The leader of Foreign Goods, just 23, is a deep thinker and musician.

By - Jul 30th, 2015 05:40 pm
Jay Anderson. Photo by Weston Rich.

Jay Anderson. Photo by Weston Rich.

To call James Julius Anderson (better known as “Jay”) a prolific saxophone player would be a definite understatement. In the month of June alone he performed at 35 gigs, including three sets at Summerfest. He’s played alongside jazz ensembles, Latin, Afrobeat, psychedelic rock, surf pop, folk punk, and hip-hop bands, to name a few. The first time I sat down with the 23-year-old was after Locust Street Festival. Since that night I’ve been to his Riverwest home a number of times to sit in on practices and private house shows. It’s a warm, sunny place full of plant life, good food, books, art, music, instruments, tapestries, sculptures, and artifacts from all over the world. It’s also become a gathering place for the vibrant Milwaukee music scene, including the launch pad for his latest project, Foreign Goods, a supergroup made up of Milwaukee musicians from New Age Narcissism, Soul Low, The Remedy, and Klassik.

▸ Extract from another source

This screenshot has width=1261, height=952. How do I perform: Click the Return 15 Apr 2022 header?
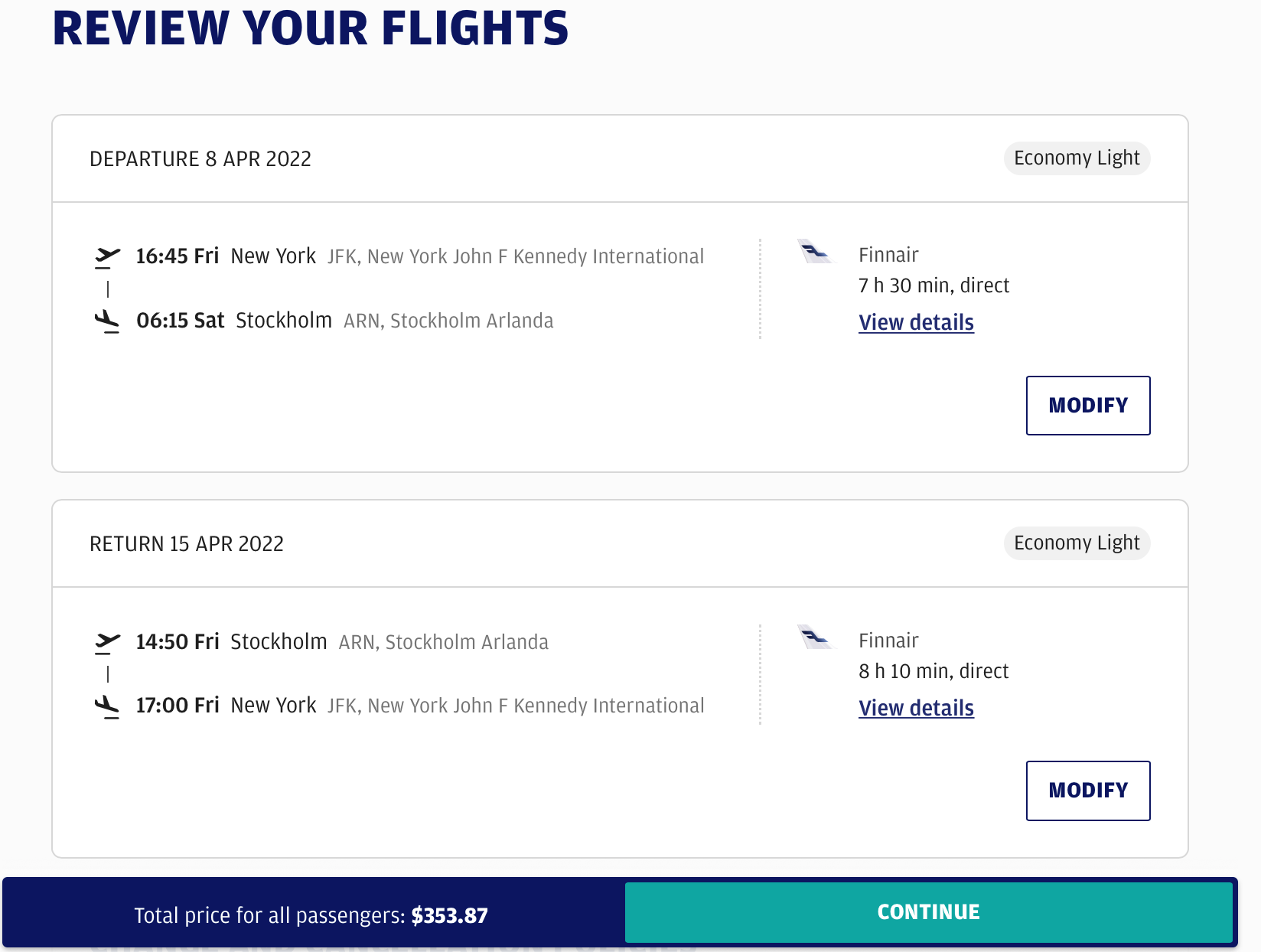(187, 544)
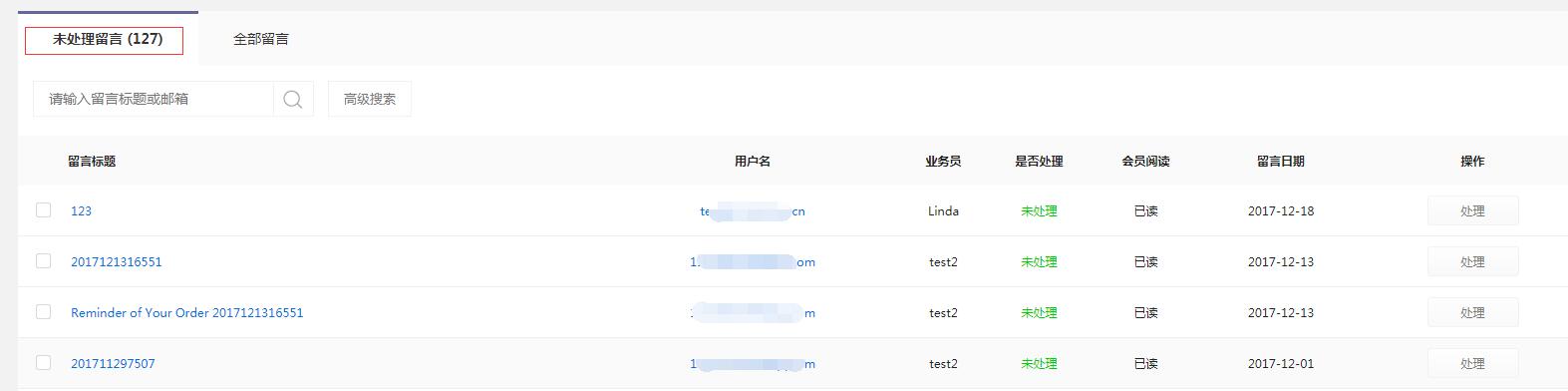Click 处理 button for 2017-12-01 message
Screen dimensions: 1568x391
tap(1472, 363)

Foreign Goods, which plays Saturday at the Urban Island Beach Party, had their public premiere at Bremen Cafe on July 9. Cult rapper Lorde Fredd33 opened the show. Fredd33 wore a ripped confederate flag tank top that was eventually burned and stomped on. It was a shoulder-to-shoulder, sweat-fest, chant-a-long type of evening. Foreign Goods kept the energy up in fantastic fashion, including a rowdy cover of “Fried Neckbones and Home Fries” by Willie Bobo. This Saturday Foreign Goods will play the Urban Island Beach Party at Lakeshore State Park at 12:30 p.m. and later that night at Transfer Pizzeria. The following are excerpts from my two conversations with Anderson.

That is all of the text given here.